Novas formas de mobilização
Para enfrentar o problema, o professor da 28 de Agosto disse que não devemos abandonar as formas de atuação que utilizamos hoje, mas incorporar novas formas de mobilização como:
Trabalhar junto aos organismos reguladores (BACEN, CVM), no sentido de exigir regulação para conter fraudes e manter estruturas robustas de compliance e controles internos à Novas necessidades de certificação;
Participar ativamente de audiências públicas para regulação de novas tecnologias à Acionar a Justiça, em caso de necessidade;
Pressionar os representantes do legislativo;
Criar uma comunicação mais direta e ativa (utilizando a tecnologia) com clientes e sociedade (mostrar riscos, problemas e dilemas);
Criar um canal de denúncias de problemas nas operações de bancos digitais
Pensar em “sindicatos digitais” e “mobilizações virtuais”
Flash Mobs; Performances Rápidas; MKT de Guerrilha; Ciberativismo
Uso de games com função política e social (Molleindustria)
Articular nossas reivindicações com outras questões importantes da sociedade, como: xenofobia, racismo, machismo, intolerância, causas humanitárias, defesa do consumidor, etc…
Negociar “formação” e “transição” para equilibrar relação capital x trabalho

Veja íntegra das apresentações do Dieese e da Associação 28 de Agosto.

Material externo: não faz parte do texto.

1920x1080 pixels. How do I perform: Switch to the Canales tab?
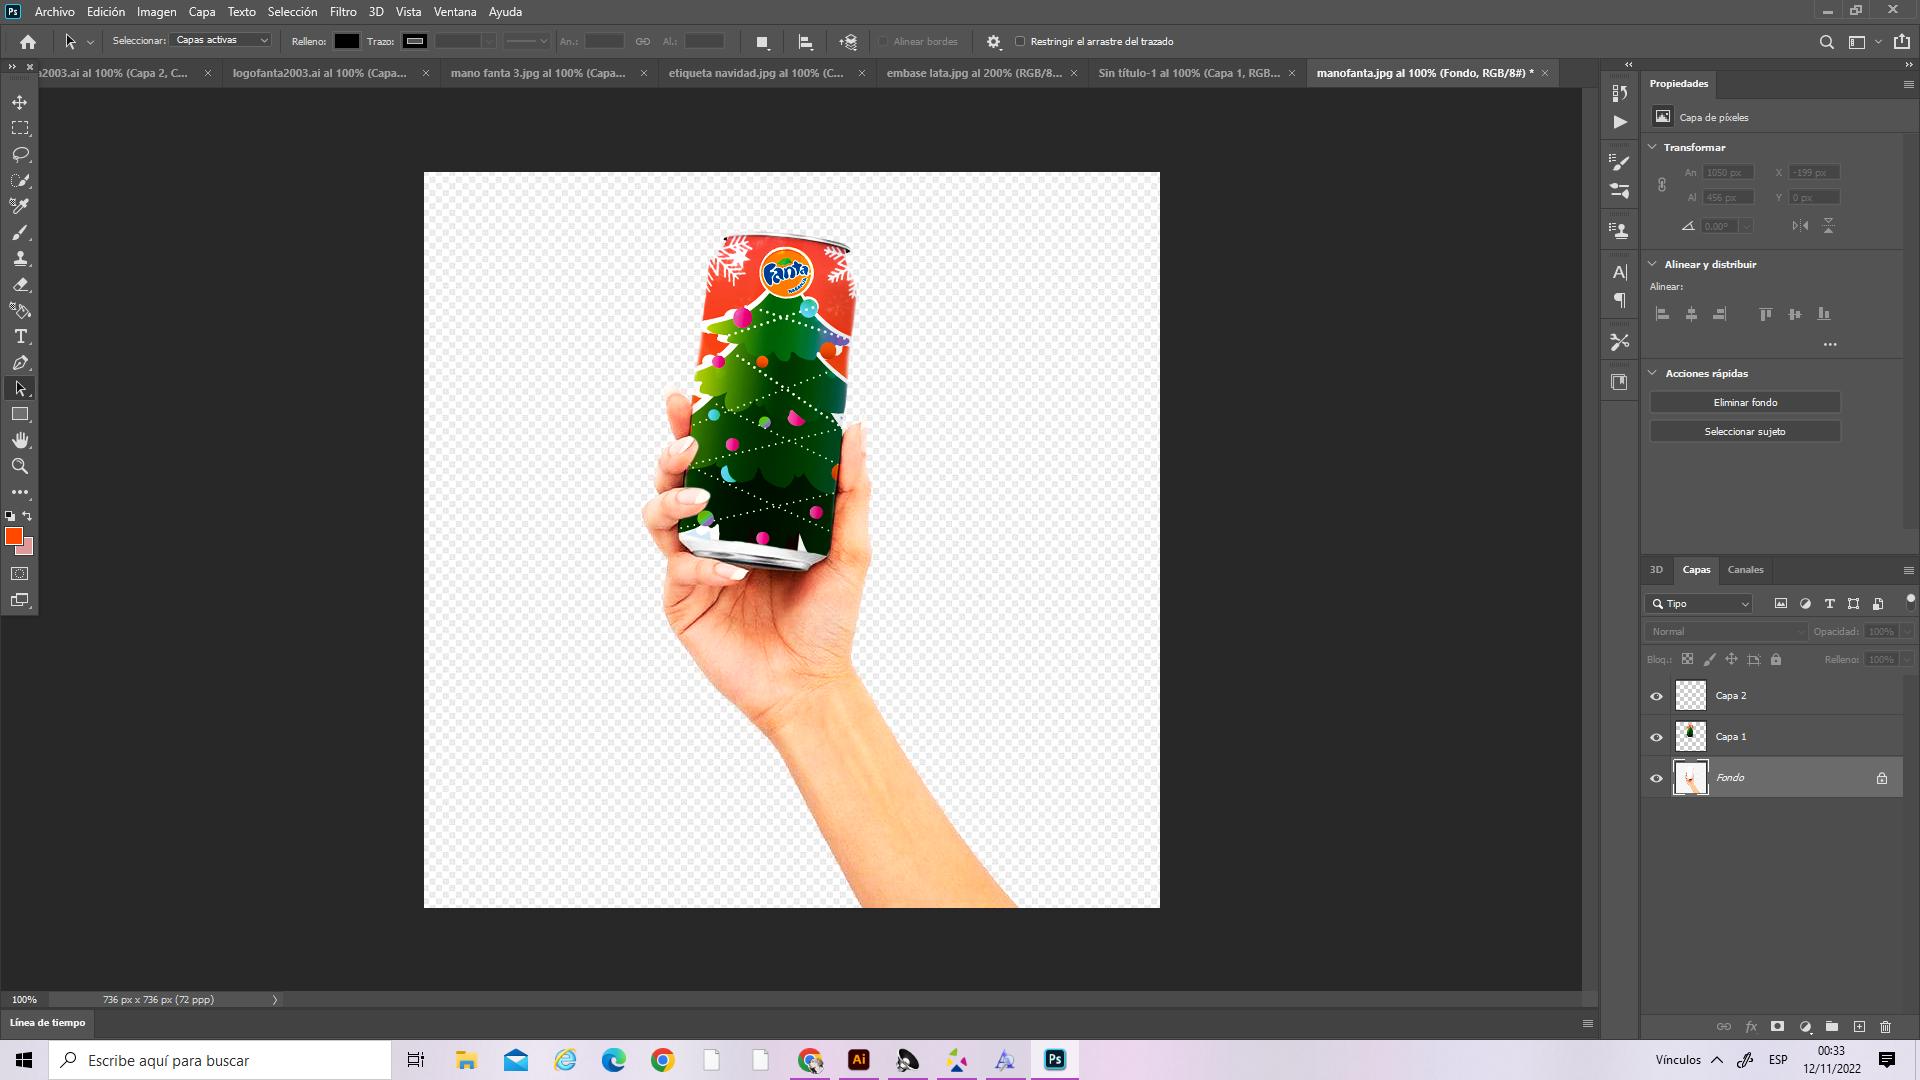pos(1745,570)
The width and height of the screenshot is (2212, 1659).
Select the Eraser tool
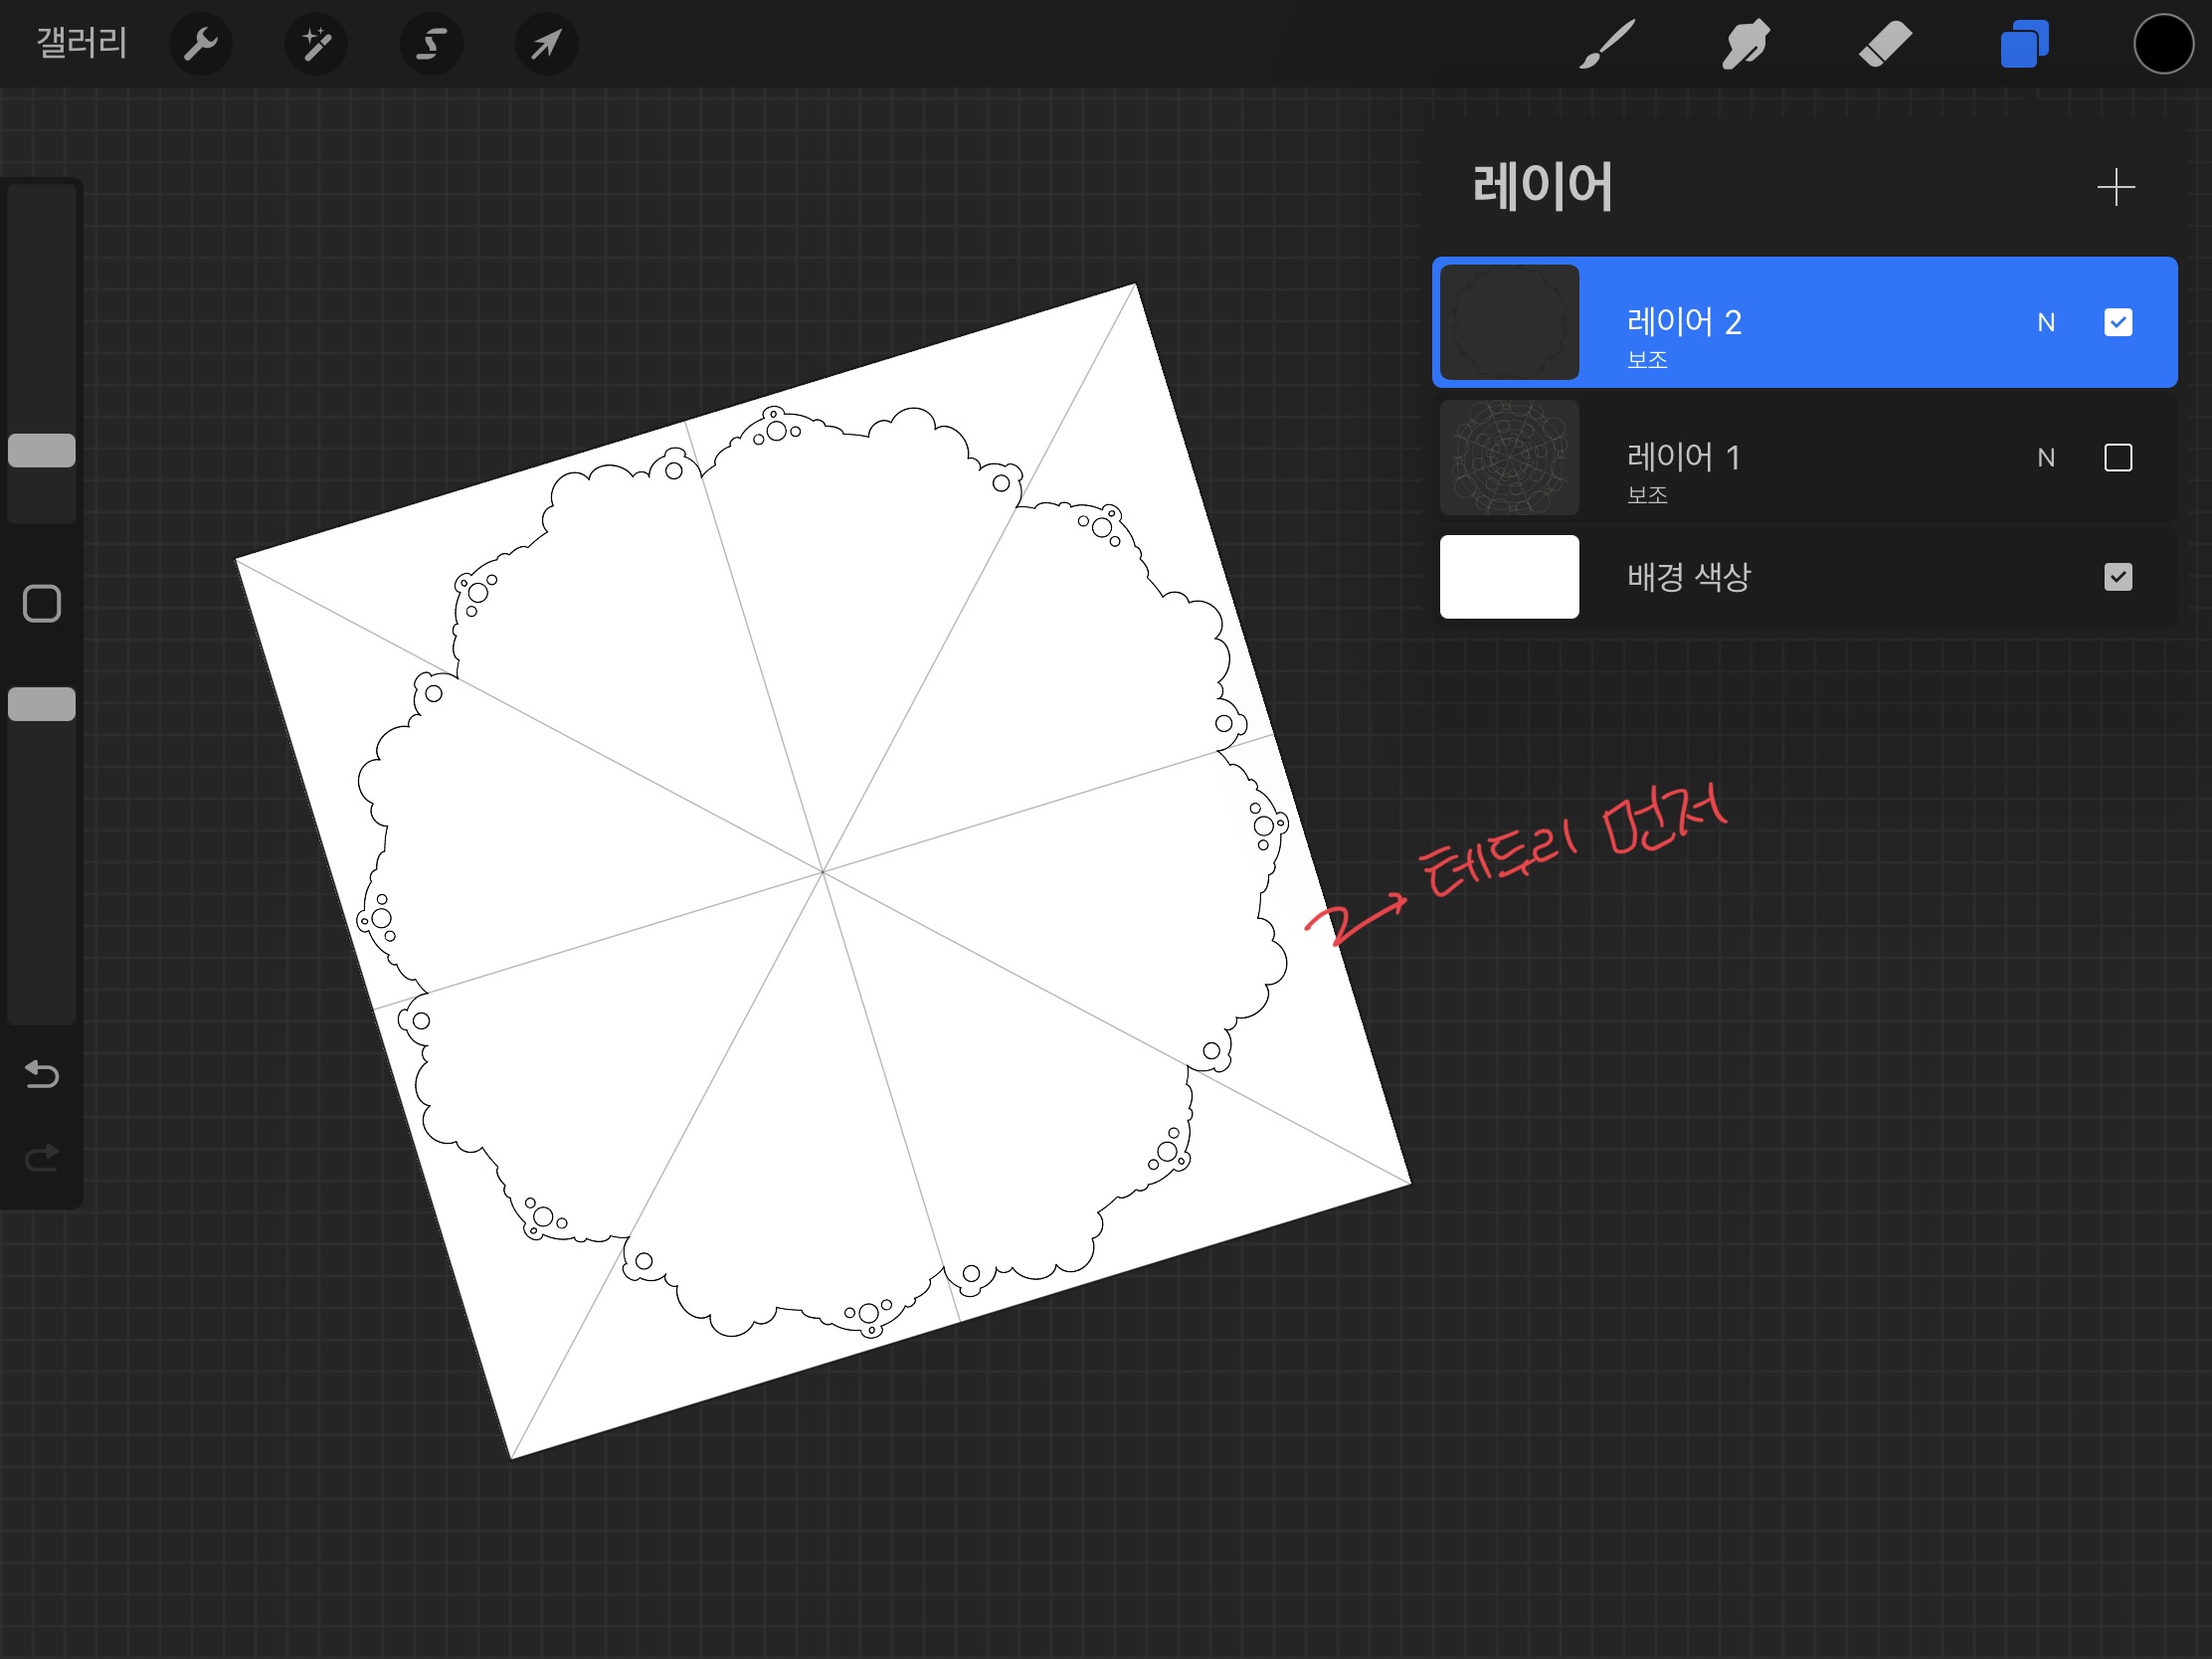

A 19ª Conferência Nacional dos Bancários continua nesta tarde com mais duas mesas. Na primeira o senador Roberto Requião (PMDB/PR), o coordenador do Dieese, Clemente Ganz Lucio, e a professora da UFMG, Daniella Muradas ajudarão na reflexão sobre a reforma trabalhista. Na segunda, a professora da UFRJ, Denise Lobato Gentil, fará a reflexão sobre a reforma da Previdência.

O encerramento ocorre no domingo (30), quando os delegados debaterão e aprovarão o plano de lutas da categoria para o próximo período.